I am trying to subset a data frame based on specific sequence occurring in column v3
.
A sample of a dataframe:
v1 <- c(1:20)
v2 <- c(1,1,0,0,1,0,1,1,1,0,1,1,0,0,0,1,1,0,0,0)
v3 <- c(4,4,2,3,2,3,2,4,4,2,3,2,3,3,3,4,4,2,3,3)

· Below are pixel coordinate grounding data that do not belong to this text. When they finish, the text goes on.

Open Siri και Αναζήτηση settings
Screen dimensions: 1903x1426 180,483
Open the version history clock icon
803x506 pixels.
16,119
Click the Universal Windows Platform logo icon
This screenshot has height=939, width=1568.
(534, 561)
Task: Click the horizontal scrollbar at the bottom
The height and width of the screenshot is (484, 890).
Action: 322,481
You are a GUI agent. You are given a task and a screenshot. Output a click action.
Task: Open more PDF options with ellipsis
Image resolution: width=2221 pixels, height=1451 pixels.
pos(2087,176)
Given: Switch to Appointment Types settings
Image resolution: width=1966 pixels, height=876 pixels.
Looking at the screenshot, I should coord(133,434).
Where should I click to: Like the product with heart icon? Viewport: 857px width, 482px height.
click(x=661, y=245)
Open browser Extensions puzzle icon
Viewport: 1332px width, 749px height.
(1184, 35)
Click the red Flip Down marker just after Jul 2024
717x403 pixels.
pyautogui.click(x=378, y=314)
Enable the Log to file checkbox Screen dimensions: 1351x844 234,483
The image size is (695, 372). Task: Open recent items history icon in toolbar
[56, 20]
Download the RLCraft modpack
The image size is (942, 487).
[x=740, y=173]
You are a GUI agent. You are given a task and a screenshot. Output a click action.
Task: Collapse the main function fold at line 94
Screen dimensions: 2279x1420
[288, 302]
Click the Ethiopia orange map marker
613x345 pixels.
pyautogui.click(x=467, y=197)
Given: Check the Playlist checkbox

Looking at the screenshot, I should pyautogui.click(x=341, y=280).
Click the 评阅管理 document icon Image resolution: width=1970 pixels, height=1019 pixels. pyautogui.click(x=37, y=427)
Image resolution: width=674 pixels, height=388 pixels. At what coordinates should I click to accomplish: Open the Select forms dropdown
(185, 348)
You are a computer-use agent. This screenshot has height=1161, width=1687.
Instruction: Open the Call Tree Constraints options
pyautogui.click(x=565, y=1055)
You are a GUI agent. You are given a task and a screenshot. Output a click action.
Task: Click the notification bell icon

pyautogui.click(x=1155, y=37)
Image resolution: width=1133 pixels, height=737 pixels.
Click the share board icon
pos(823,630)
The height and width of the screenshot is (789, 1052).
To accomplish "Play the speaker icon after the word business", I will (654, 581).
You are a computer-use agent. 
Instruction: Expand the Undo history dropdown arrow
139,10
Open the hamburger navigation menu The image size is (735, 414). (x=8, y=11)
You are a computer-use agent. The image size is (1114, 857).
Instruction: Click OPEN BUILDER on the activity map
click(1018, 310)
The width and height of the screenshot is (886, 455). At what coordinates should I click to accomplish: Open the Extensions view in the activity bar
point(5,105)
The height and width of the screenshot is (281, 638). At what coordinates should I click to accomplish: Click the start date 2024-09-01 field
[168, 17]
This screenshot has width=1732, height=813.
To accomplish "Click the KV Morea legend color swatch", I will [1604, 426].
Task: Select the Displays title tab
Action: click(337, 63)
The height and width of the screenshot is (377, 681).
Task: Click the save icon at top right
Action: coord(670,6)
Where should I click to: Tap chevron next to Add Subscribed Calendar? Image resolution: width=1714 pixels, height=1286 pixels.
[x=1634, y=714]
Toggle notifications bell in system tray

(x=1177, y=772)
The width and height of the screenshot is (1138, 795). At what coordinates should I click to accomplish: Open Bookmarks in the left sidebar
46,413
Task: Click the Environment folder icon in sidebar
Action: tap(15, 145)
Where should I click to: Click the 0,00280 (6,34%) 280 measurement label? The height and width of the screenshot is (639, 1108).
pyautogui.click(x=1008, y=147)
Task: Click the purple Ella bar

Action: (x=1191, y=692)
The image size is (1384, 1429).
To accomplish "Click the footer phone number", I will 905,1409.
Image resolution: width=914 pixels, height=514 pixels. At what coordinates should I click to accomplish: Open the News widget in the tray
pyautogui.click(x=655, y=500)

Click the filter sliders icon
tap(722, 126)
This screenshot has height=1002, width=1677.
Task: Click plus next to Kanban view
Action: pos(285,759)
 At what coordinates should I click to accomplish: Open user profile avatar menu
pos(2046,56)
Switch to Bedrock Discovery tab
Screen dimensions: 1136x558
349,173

my_df <- data.frame(v1,v2,v3) # creating a dataframe
sample output for my_df
v1 v2 v3
1 1 1 4
2 2 1 4
3 3 0 2
4 4 0 3
5 5 1 2
6 6 0 3
7 7 1 2
8 8 1 4
9 9 1 4
10 10 0 2
11 11 1 3
12 12 1 2
13 13 0 3
14 14 0 3
15 15 0 3
16 16 1 4
17 17 1 4
18 18 0 2
19 19 0 3
20 20 0 3
The output I am trying to achieve should look like this
1 1 1 4
2 2 1 4
3 3 0 2
8 8 1 4
9 9 1 4
10 10 0 2
16 16 1 4
17 17 1 4
18 18 0 2
So I want to subset my df according to sequence of 4 4 2
in column v3
. What I tried so far is:
my_df[which(c(diff(v3))==-2),]
but this only extracts the middle four of the sequence 4 4 2
like
v1 v2 v3
2 2 1 4
9 9 1 4
17 17 1 4
Another option I tried:
m = match(v3, c(4,4,2))
> m
[1] 1 1 3 NA 3 NA 3 1 1 3 NA 3 NA NA NA 1 1 3 NA NA
> my_df[!is.na(m),]
v1 v2 v3
1 1 1 4
2 2 1 4
3 3 0 2
5 5 1 2
7 7 1 2
8 8 1 4
9 9 1 4
10 10 0 2
12 12 1 2
16 16 1 4
17 17 1 4
18 18 0 2
This output gives me all 4 and 2 but not the sequence 4 4 2
that I want. Any help would be appreciated.
I already achieved this in matlab with for and if loop but I am just wondering how I can solve this in R in a loopless way.